*Activity*. Nothing should be left out. Transcribe the entries exactly as written.
#### Records
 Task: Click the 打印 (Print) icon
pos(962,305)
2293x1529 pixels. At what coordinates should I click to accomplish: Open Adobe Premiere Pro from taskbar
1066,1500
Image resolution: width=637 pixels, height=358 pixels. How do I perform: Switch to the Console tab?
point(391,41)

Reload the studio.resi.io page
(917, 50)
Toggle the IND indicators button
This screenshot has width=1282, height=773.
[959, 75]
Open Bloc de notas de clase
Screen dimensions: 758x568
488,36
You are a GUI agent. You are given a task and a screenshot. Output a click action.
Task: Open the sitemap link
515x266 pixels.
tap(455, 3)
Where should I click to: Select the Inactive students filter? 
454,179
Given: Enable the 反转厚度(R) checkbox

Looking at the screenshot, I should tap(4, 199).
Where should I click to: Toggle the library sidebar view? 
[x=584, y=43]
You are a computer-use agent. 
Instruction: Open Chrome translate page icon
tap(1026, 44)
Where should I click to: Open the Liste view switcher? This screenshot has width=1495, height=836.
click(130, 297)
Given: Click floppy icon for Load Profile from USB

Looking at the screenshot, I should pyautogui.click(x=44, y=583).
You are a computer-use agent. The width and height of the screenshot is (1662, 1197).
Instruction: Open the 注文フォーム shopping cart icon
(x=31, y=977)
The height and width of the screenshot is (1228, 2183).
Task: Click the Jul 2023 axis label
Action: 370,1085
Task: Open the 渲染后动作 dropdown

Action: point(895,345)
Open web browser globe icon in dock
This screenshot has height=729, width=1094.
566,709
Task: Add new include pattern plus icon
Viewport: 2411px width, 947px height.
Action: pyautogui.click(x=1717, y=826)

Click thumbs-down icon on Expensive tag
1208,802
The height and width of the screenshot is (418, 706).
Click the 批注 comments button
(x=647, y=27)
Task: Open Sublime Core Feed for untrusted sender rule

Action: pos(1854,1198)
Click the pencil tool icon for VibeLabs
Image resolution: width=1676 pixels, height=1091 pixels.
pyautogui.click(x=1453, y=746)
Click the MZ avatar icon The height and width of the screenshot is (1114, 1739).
########
*Result*.
 Task: Click the 打印 (Print) icon
pos(962,305)
2293x1529 pixels. At what coordinates should I click to accomplish: Open Adobe Premiere Pro from taskbar
1066,1500
Image resolution: width=637 pixels, height=358 pixels. How do I perform: Switch to the Console tab?
point(391,41)

Reload the studio.resi.io page
(917, 50)
Toggle the IND indicators button
This screenshot has width=1282, height=773.
[959, 75]
Open Bloc de notas de clase
Screen dimensions: 758x568
488,36
You are a GUI agent. You are given a task and a screenshot. Output a click action.
Task: Open the sitemap link
515x266 pixels.
tap(455, 3)
Where should I click to: Select the Inactive students filter? 
454,179
Given: Enable the 反转厚度(R) checkbox

Looking at the screenshot, I should tap(4, 199).
Where should I click to: Toggle the library sidebar view? 
[x=584, y=43]
You are a computer-use agent. 
Instruction: Open Chrome translate page icon
tap(1026, 44)
Where should I click to: Open the Liste view switcher? This screenshot has width=1495, height=836.
click(130, 297)
Given: Click floppy icon for Load Profile from USB

Looking at the screenshot, I should pyautogui.click(x=44, y=583).
You are a computer-use agent. The width and height of the screenshot is (1662, 1197).
Instruction: Open the 注文フォーム shopping cart icon
(x=31, y=977)
The height and width of the screenshot is (1228, 2183).
Task: Click the Jul 2023 axis label
Action: 370,1085
Task: Open the 渲染后动作 dropdown

Action: point(895,345)
Open web browser globe icon in dock
This screenshot has height=729, width=1094.
566,709
Task: Add new include pattern plus icon
Viewport: 2411px width, 947px height.
Action: pyautogui.click(x=1717, y=826)

Click thumbs-down icon on Expensive tag
1208,802
The height and width of the screenshot is (418, 706).
Click the 批注 comments button
(x=647, y=27)
Task: Open Sublime Core Feed for untrusted sender rule

Action: pos(1854,1198)
Click the pencil tool icon for VibeLabs
Image resolution: width=1676 pixels, height=1091 pixels.
pyautogui.click(x=1453, y=746)
Click the MZ avatar icon The height and width of the screenshot is (1114, 1739).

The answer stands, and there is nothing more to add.